Er berichtete auch von seiner Teilnahme an einer Diskussion im Vatikan, wo er gemeinsam mit führenden Ökonomen und Vertretern der Kirche über die moralischen Grundlagen des Kapitalismus debattierte. Der Papst, so Brabeck-Letmathe, habe den Begriff des „inklusiven Kapitalismus“ geprägt, bei dem der Mensch statt des Profits im Zentrum stehe.
Von der sozialen Verantwortung zur Schaffung gemeinsamer Werte
Brabeck-Letmathe kritisierte die traditionelle Vorstellung von Corporate Social Responsibility (CSR), die er als blosses „Zurückgeben“ an die Gesellschaft bezeichnete. Stattdessen plädierte er für den Ansatz der „Schaffung gemeinsamer Werte“ (Creating Shared Value). „Wir müssen bei jeder unternehmerischen Entscheidung sowohl den Nutzen für die Gesellschaft als auch den für die Aktionäre berücksichtigen“, erklärte er.
Er führte Beispiele aus seiner Zeit bei Nestlé an: Investitionen in ländliche Regionen, die nicht nur Arbeitsplätze schaffen, sondern auch die lokale Infrastruktur verbessern und die landwirtschaftliche Produktivität fördern. „Dieser Ansatz schafft mehr Wert für die Gesellschaft, als es jede nachträgliche Wiedergutmachung könnte“, so Brabeck-Letmathe.

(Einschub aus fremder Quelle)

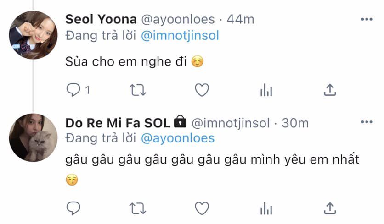Screen dimensions: 384x224
Task: Share Do Re Mi Fa SOL's tweet
Action: point(330,208)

Globalisierung und Polarisierung
Ein weiteres Thema war die aktuelle Entwicklung hin zur „De-Globalisierung“. Brabeck-Letmathe zeigte sich besorgt über die wachsenden Spannungen zwischen wirtschaftlichen Blöcken und die zunehmende Machtkonzentration in den Händen weniger Akteure. „Kapitalismus ist der grösste Wertschöpfer, den die Menschheit je erfunden hat. Aber er muss mit Bedacht gelenkt werden, um soziale Instabilität, Korruption und Ungleichheit zu vermeiden“, warnte er.
Offene Diskussion mit dem Publikum
Der Vortrag endete mit einer offenen Fragerunde, bei der die Zuhörer die Gelegenheit nutzten, Themen wie die zukünftige Rolle von Innovation, die Verantwortung multinationaler Konzerne und die Auswirkungen der Digitalisierung auf die globale Wirtschaft zu diskutieren.
Brabeck-Letmathe zeigte sich beeindruckt vom hohen Niveau der Fragen und betonte, dass er die Diskussion als bereichernd empfinde: „Es ist wichtig, dass wir uns diesen Themen gemeinsam stellen, um eine bessere Zukunft für kommende Generationen zu schaffen.“
Mit seinen klaren Worten und pragmatischen Lösungsansätzen hinterliess Brabeck-Letmathe einen bleibenden Eindruck und bot Denkanstösse für eine Welt im Wandel.